The colony of Georgia differed from the other twelve colonies in that her rules renounced the institution of slavery. Each colonist would be issued 50 acres that he would farm himself. Before the charter for the colony was fulfilled, colonists were protesting that they needed help to clear the virgin land and to grow rice, as did their neighbors in South Carolina. In 1739, the Scottish colonists wrote a petition advising against allowing slavery in the colony. However, the concept prevailed and slavery became an economic force, leading up to and after the Revolutionary War.
Plantation & Slavery History
As wealthy South Carolinians rushed to carve out rice plantations along tidal rivers, those who knew the art of growing rice were brought in from the African countries where rice growing was commonplace. The tediousness of the process, the dangers of its cultivation in swamp-like conditions, and the various untoward circumstances such as hurricanes or invasion by ricebirds, made the rice extremely difficult to produce.
Since slavery was an inexpensive work force, fortunes were made on the Georgia coast by rice production. Owners of these rice plantations were in residence only during tolerable months. Many sought relief from heat and insects with summer trips to the northern watering holes. Thus, the slaves left behind to cultivate the crops experienced some autonomy.

» PROVIDED MATERIAL:
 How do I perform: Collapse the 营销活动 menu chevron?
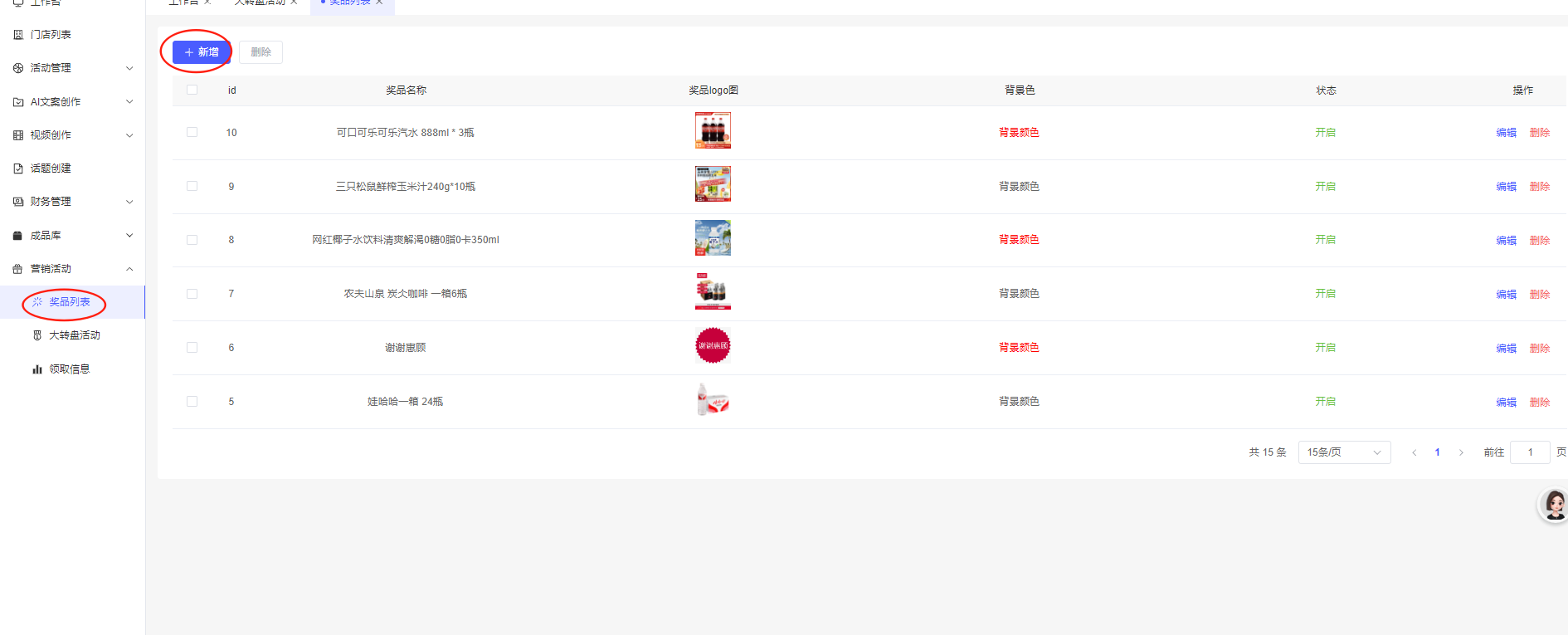(129, 269)
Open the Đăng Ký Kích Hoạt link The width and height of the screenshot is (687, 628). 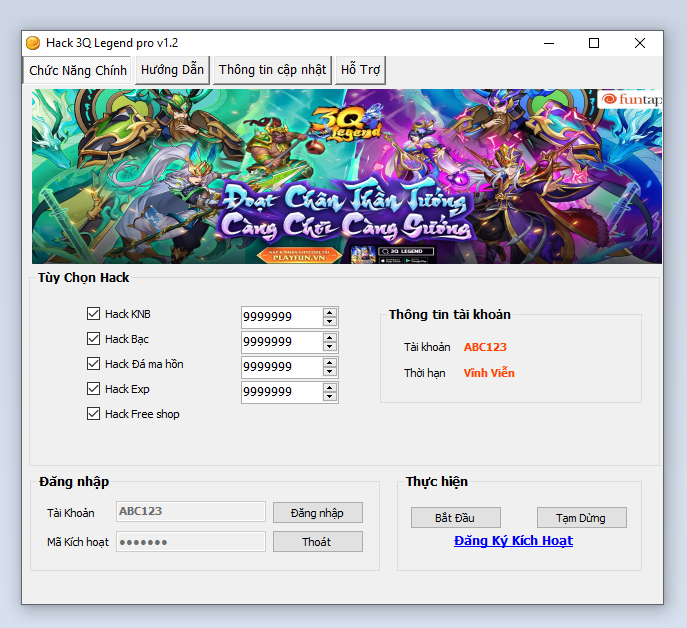point(513,541)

» INSTRUCTION:
Summarize the passage on slavery and rice planting in colonial Georgia in two sentences.

» EXERCISE RESULT:
Georgia's rules at first renounced slavery and gave each colonist 50 acres to farm himself, but colonists protested that they needed help clearing land and growing rice, and despite a 1739 petition from Scottish colonists against it, slavery prevailed and became an economic force. Because slave labor was inexpensive, rice plantations made fortunes on the Georgia coast, and since owners stayed away during the hot months, the slaves left behind to cultivate the crops had some autonomy.